McLaren to review Piastri’s disappointing COTA pace


McLaren will review why Oscar Piastri struggled for performance relative to Lando Norris during the United States Grand Prix, as the championship leader saw his advantage cut to 14 points.

Norris secured a spot on the front row and showed race pace comparable to winner Max Verstappen for a significant section of the race, but was limited to second place after a long battle with Charles Leclerc. Piastri, by contrast, qualified sixth and finished a distant fifth, with his fastest lap nearly a second slower than Norris, and team principal Andrea Stella acknowledges it wasn’t the Australian’s strongest weekend.

“This is certainly one of the most important points that we need to review, which is the fact that Oscar in qualifying and in the race, seemed to have a couple of tenths that he was not able to fully realize, and that possibly was available in the car,” Stella said.

“We are actually now checking that we are completely happy with the set-up of the car, the set-up of the floor, that everything is as intended from a car point of view.

“At the same time, we’ll be looking at the driving. I think we know with Oscar that when the conditions are such that we have low grip, you really need to challenge the car, lean on the understeer, oversteer, locking… This is an area of his driving that has an opportunity to improve, and in Oscar’s standards, this means that he we will improve pretty fast.

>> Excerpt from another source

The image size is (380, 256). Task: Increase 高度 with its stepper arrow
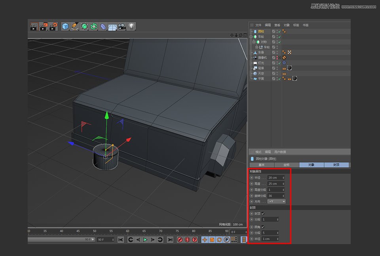coord(283,183)
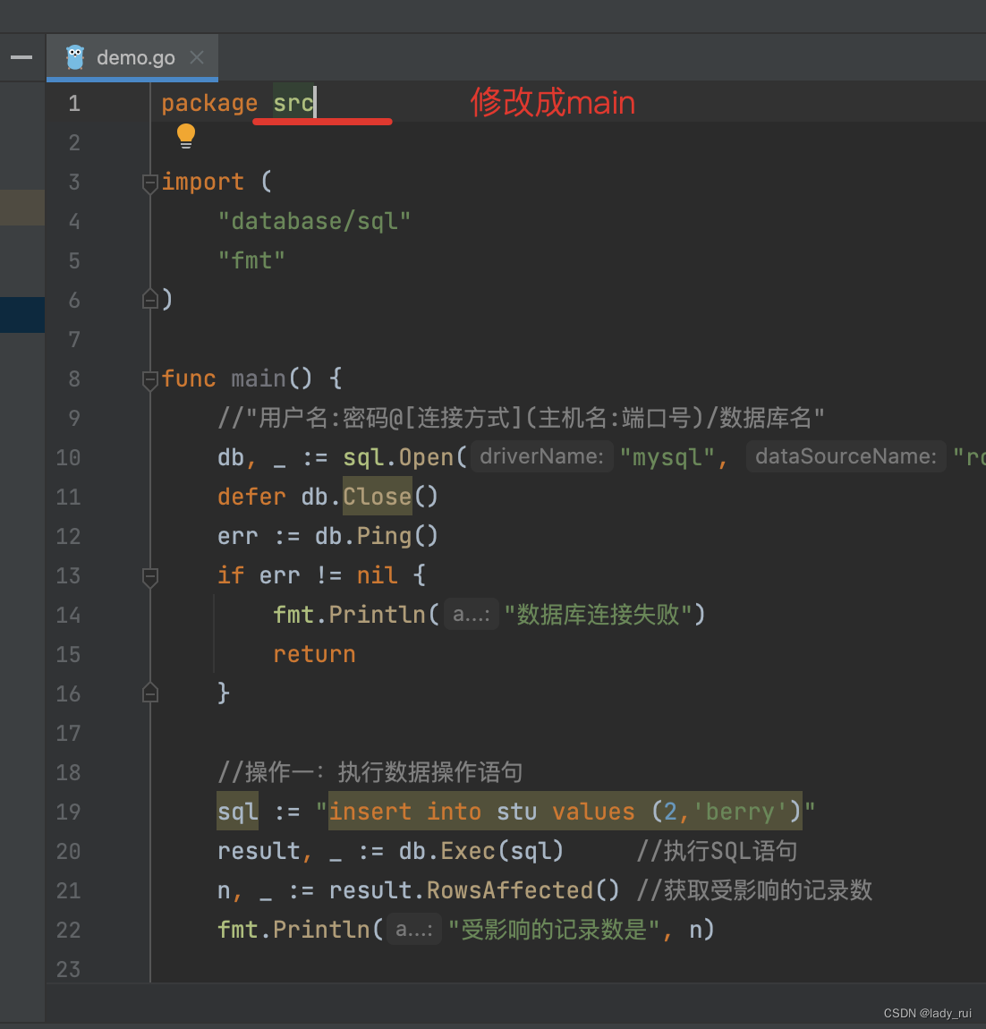Click the Go gopher icon on demo.go tab
Viewport: 986px width, 1029px height.
[x=76, y=56]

“I think today we got quite a lot of information that adds to the information we got yesterday. Already [pre-race], we had some conversations with Oscar as to what we can we can do to extract more. So I think this is just data to learn, and Oscar will learn pretty soon.”

Stella believes McLaren might have left some performance on the table by running its car marginally too high, as it lacked data from the Sprint when both drivers crashed out.

“It’s about ride heights and it’s about missing references to actually exploit fully what is allowed,” he said. “And a track like COTA, which we know has caught out some teams in the past, is one of those in which it’s very difficult to actually nail the last millimeter if you don’t have references coming from real running.

“Simulation can take you only to a certain point, then you need track data to actually go to the last millimeter.”